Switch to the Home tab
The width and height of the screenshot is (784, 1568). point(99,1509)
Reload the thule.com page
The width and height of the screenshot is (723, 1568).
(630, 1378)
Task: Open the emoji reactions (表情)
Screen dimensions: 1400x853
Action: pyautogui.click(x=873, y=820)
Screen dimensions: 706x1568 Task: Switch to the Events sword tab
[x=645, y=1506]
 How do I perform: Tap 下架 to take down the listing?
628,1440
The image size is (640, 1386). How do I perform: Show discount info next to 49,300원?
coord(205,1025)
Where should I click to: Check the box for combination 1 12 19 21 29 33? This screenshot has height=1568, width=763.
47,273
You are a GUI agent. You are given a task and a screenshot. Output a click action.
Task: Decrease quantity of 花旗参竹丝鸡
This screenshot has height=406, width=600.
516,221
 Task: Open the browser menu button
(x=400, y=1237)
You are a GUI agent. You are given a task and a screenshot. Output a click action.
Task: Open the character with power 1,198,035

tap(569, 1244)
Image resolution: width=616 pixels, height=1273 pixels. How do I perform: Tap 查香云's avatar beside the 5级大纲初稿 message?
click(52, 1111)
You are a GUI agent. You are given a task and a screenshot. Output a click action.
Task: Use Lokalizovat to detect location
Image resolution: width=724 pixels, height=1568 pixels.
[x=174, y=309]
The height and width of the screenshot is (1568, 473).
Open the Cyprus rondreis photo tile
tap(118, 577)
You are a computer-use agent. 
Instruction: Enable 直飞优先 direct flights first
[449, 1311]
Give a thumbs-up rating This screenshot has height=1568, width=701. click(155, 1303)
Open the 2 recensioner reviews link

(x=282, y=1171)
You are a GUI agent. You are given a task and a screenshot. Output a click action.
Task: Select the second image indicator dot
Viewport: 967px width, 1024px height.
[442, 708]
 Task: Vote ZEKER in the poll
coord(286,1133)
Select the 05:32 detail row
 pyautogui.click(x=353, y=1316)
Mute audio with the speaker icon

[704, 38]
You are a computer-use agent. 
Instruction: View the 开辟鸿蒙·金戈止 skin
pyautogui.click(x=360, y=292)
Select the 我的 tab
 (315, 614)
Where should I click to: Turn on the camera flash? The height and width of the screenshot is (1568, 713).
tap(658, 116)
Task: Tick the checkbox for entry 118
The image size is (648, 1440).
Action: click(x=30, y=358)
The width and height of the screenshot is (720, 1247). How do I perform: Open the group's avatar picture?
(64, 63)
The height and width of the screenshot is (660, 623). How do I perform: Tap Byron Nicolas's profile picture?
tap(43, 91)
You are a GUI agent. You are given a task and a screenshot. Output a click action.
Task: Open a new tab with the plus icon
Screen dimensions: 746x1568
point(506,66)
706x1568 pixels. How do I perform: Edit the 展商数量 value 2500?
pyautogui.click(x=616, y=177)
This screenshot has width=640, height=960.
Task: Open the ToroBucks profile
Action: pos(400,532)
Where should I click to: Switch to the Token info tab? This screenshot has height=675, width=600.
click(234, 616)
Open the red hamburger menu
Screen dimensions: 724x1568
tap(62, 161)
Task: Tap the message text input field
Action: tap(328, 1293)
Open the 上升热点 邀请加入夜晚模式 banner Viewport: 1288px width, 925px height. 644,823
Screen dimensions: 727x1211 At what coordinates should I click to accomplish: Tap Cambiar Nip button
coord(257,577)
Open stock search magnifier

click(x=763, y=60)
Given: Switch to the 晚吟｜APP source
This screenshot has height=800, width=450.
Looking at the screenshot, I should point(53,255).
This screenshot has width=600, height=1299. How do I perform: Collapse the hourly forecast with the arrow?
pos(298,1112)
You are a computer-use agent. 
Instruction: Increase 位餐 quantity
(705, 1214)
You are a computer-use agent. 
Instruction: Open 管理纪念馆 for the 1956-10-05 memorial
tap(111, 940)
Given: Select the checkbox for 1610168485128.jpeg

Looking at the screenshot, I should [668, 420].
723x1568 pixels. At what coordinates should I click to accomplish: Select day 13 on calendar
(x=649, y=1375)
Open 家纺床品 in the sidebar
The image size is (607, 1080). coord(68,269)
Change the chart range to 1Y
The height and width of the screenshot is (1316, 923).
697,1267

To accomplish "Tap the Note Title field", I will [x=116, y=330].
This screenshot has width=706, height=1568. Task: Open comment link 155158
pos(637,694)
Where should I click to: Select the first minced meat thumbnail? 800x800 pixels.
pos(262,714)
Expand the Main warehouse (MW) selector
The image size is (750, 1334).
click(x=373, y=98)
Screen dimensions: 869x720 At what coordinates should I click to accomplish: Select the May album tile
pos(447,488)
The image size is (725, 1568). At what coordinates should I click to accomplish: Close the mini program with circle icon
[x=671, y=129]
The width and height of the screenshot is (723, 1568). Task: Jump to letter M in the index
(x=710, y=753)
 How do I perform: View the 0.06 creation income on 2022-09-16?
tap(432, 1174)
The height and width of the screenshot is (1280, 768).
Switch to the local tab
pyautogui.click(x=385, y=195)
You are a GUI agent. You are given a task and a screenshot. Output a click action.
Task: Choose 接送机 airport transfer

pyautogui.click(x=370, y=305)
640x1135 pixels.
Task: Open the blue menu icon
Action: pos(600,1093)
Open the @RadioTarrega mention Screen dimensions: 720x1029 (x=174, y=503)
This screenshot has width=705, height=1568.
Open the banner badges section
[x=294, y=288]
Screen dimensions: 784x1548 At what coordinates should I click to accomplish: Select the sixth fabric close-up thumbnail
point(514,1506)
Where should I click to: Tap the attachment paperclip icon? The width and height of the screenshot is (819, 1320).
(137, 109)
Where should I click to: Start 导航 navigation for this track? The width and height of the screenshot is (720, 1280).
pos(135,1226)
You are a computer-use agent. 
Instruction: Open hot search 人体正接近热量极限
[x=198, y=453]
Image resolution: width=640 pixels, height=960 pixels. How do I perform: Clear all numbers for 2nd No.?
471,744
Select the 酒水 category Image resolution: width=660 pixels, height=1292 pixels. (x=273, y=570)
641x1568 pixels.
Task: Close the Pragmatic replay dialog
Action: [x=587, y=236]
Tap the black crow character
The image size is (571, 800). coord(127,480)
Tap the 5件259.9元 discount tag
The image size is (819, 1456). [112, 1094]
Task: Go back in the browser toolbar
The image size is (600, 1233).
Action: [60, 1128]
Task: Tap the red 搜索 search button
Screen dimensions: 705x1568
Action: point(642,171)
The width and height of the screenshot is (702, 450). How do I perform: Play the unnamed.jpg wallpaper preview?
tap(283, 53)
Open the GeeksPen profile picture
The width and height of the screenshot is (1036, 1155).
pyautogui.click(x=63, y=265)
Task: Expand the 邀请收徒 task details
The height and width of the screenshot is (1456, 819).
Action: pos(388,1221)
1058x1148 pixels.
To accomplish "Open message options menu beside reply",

+ + + + +

> **Exercise task**
Please count the lines in the records above that contain the string "resolution", treating uppercase and lowercase as different. Reply with only that number.

> **Result of this task**
4